Bitcoin’s recent rally, which briefly pushed its price above $113,000, quickly reversed course following the release of weaker-than-expected U.S. jobs data. The U.S. Nonfarm Payrolls report for August showed a significant slowdown in job creation, impacting market sentiment and causing the cryptocurrency to slide back below key resistance levels, despite underlying on-chain data suggesting a buildup of “dry powder” on exchanges.
The August Nonfarm Payrolls report revealed a mere 22,000 jobs added, falling considerably short of the 75,000 jobs anticipated by economists and July’s revised figure of 73,000. Additionally, the unemployment rate edged up to 4.3%, aligning with expectations but higher than the previous month’s 4.2%, while year-over-year wage growth decelerated to 3.7% from 3.9%.
For risk assets such as Bitcoin, a softer labor market typically reinforces the argument for potential interest rate cuts by the Federal Reserve. With odds for a Fed rate cut currently at 88.2%, the report’s findings underscore cooling inflationary pressures, potentially leading to increased liquidity injections. Historically, lower interest rates and a weakening U.S. dollar tend to provide a positive impetus for cryptocurrency markets.
On-Chain Indicators Signal Preparedness
On-chain data indicates that market participants may have anticipated such an outcome, with stablecoin inflows to exchanges surging by over $2 billion a day prior to the jobs report. This influx of liquidity, often referred to as “dry powder,” is historically seen as funds positioned for potential rotation into Bitcoin and Ethereum once a clear catalyst emerges.
Concurrently, Bitcoin’s open interest has climbed to over $80 billion, nearing all-time highs, even as its price consolidated around $110,000. This suggests that leveraged positions are accumulating rather than unwinding, pointing to a potential for increased volatility driven by building market interest.
Market Reaction and Short-Term Outlook
Following the release of the weaker NFP data, Bitcoin initially moved higher but swiftly reversed, dropping 1.5% shortly after the New York session opened. This pullback pushed BTC back below $111,000, retesting a critical supply zone positioned between $112,500 and $113,650.
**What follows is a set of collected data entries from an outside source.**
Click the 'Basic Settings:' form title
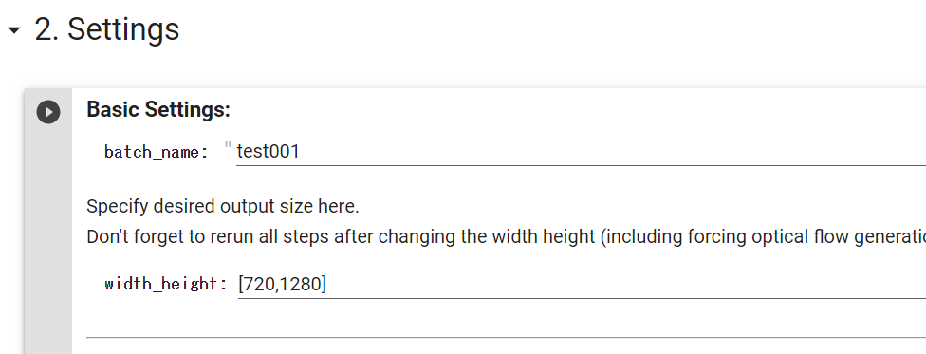The height and width of the screenshot is (354, 926). pos(158,109)
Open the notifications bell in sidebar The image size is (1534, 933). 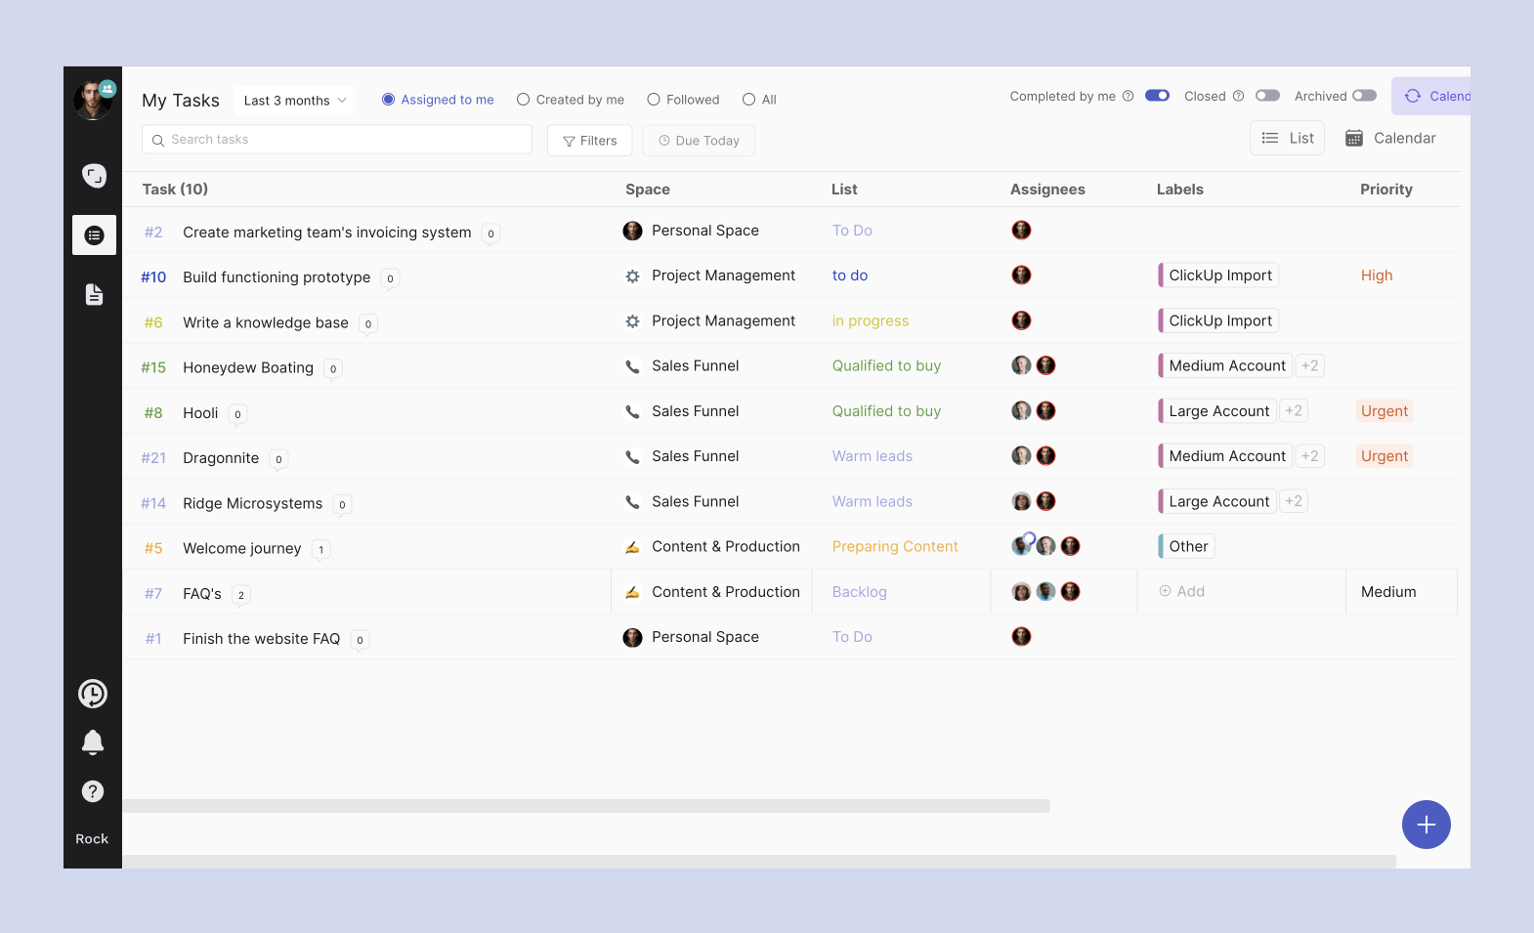tap(93, 742)
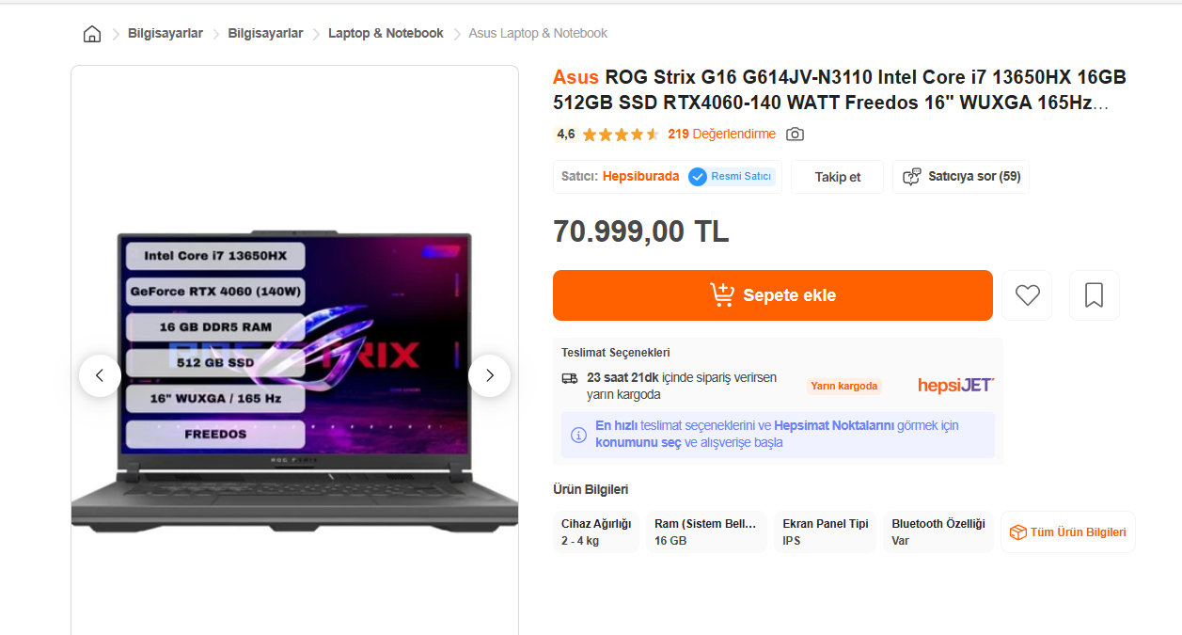
Task: Click the info icon in location notice
Action: click(579, 435)
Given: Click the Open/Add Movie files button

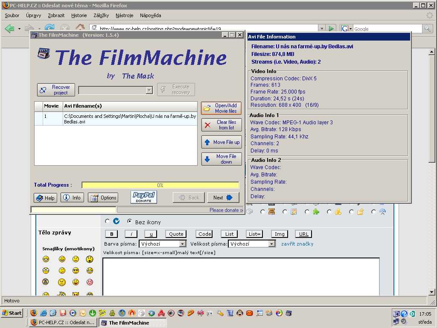Looking at the screenshot, I should [221, 108].
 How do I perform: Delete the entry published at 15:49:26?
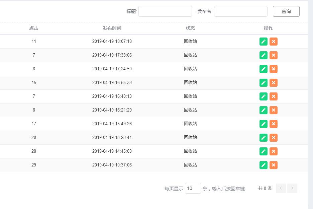point(274,124)
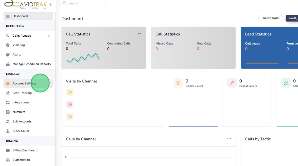This screenshot has height=166, width=298.
Task: Expand the Calls / Leads submenu chevron
Action: click(x=49, y=36)
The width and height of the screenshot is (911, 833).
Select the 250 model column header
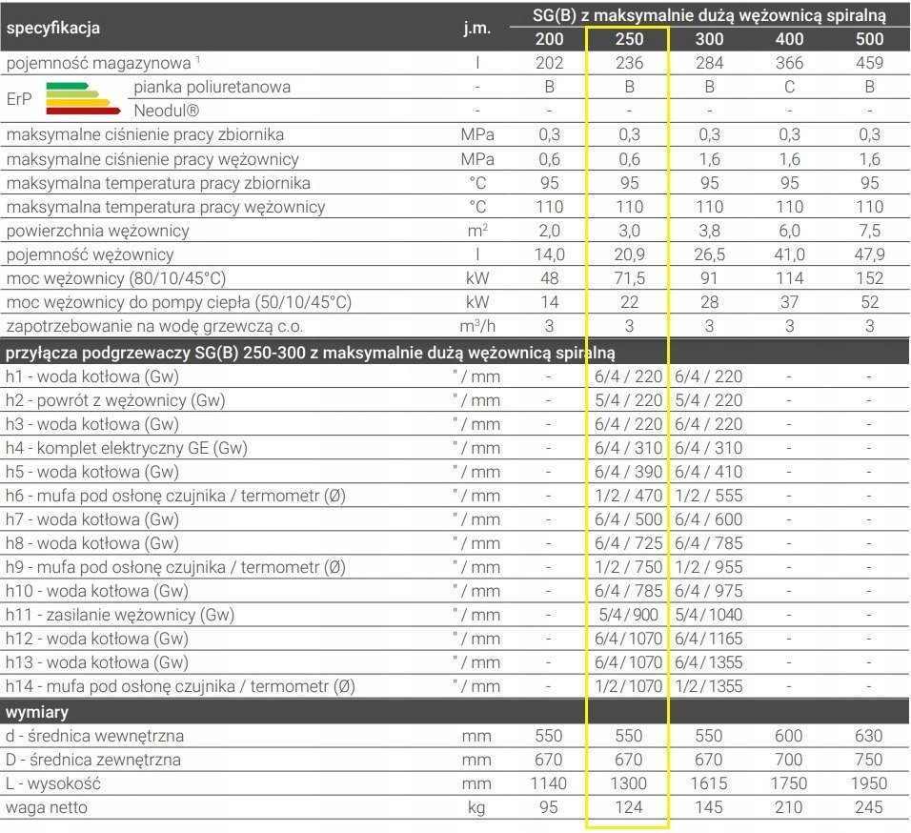(x=629, y=39)
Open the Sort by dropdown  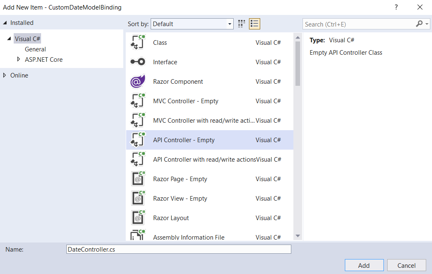[x=229, y=24]
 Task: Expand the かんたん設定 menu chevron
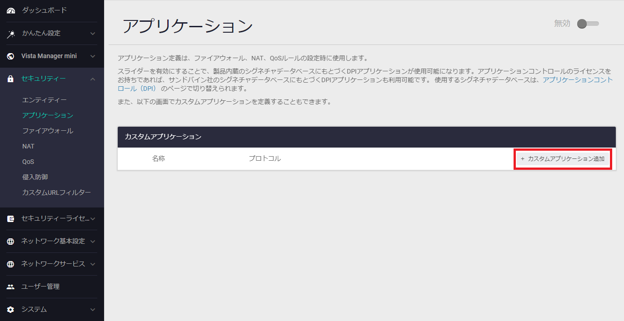[x=93, y=34]
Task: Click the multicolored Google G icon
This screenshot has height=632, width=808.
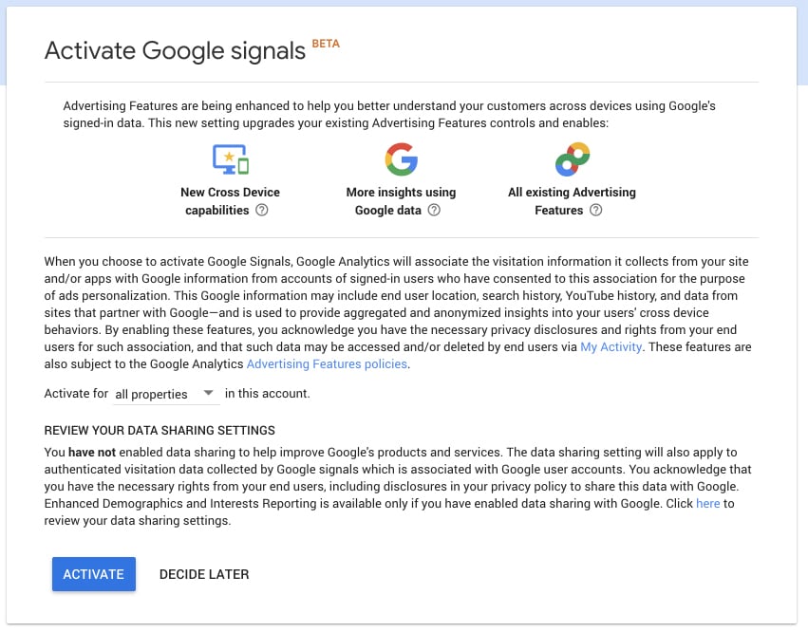Action: [401, 158]
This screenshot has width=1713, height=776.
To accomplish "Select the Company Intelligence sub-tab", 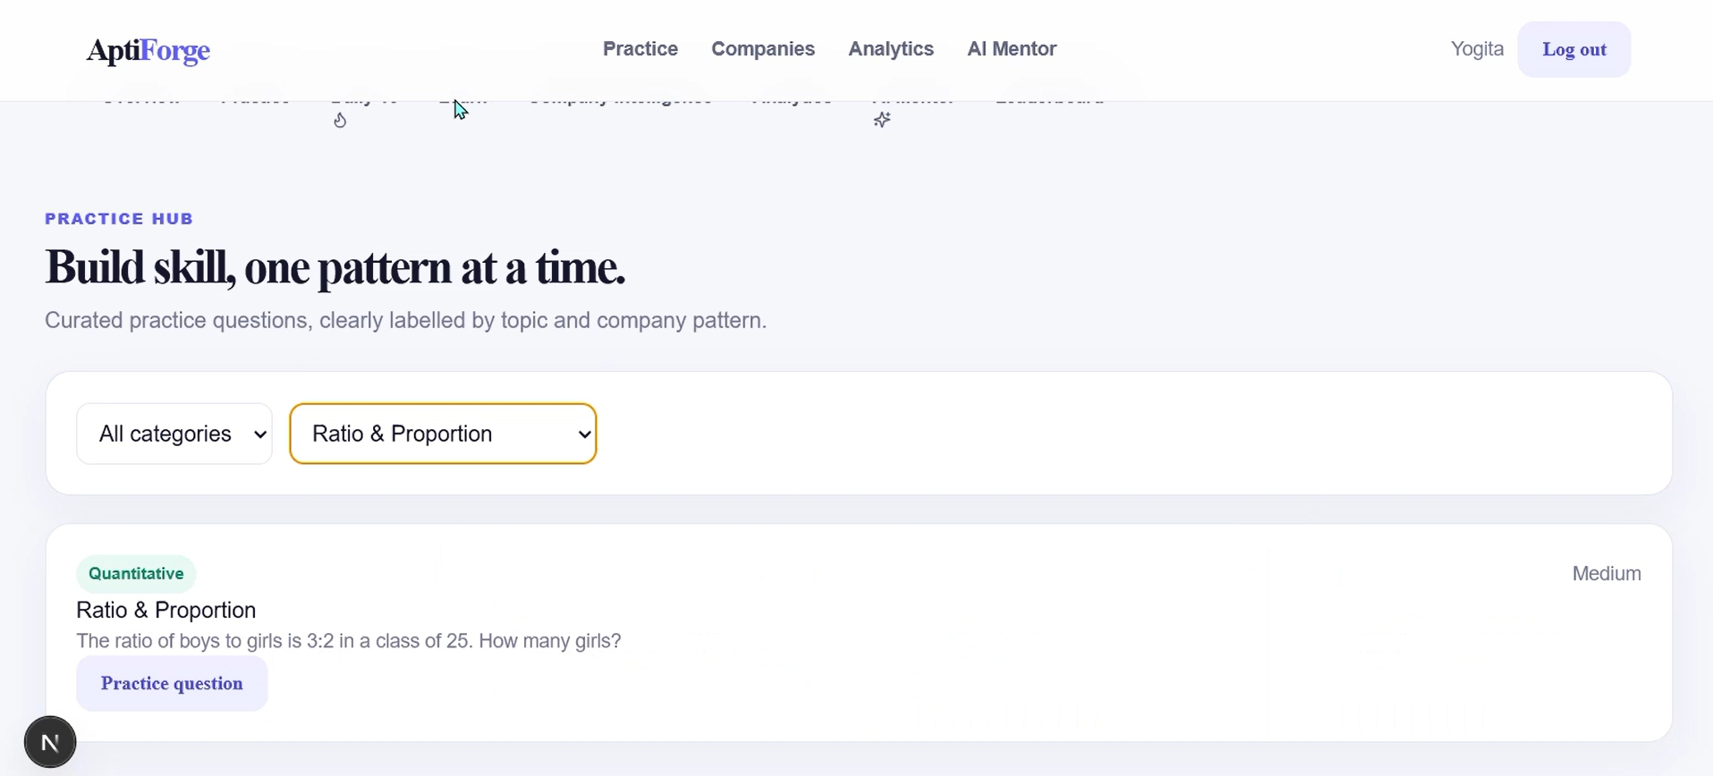I will (620, 100).
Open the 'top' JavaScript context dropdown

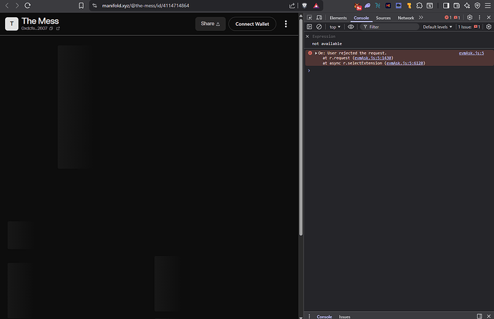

Such abrupt intraday price movements often result from early long liquidations, with over $63 million in leveraged positions reportedly erased within a few hours. This activity can also be attributed to potential stop-hunting by market makers, who capitalize on crowded positioning before re-establishing a trend direction.
Despite this setback, the one-hour chart structure for Bitcoin remains constructive, exhibiting a pattern of higher highs and higher lows—a classic indicator of an uptrend. Unless Bitcoin decisively closes below $109,500, the short-term bullish structure is considered intact, suggesting the recent dip may be more of a liquidity sweep than a genuine shift in trend.
Longer-Term Confirmation Awaits Weekly Close
From a higher time-frame perspective, a more cautious stance is warranted, as it is premature to declare a confirmed market bottom with two days remaining until the weekly close. A definitive weekly close above $112,500 would significantly strengthen the argument that a durable price base has formed near $107,500.
Until this key weekly close is achieved, the broader market remains in a transitional phase, navigating the interplay between macro-driven optimism and localized supply pressures. While the lower-timeframe bias leans bullish, confirmation of a lasting market bottom hinges on Bitcoin’s ability to hold above critical resistance levels by the end of the week.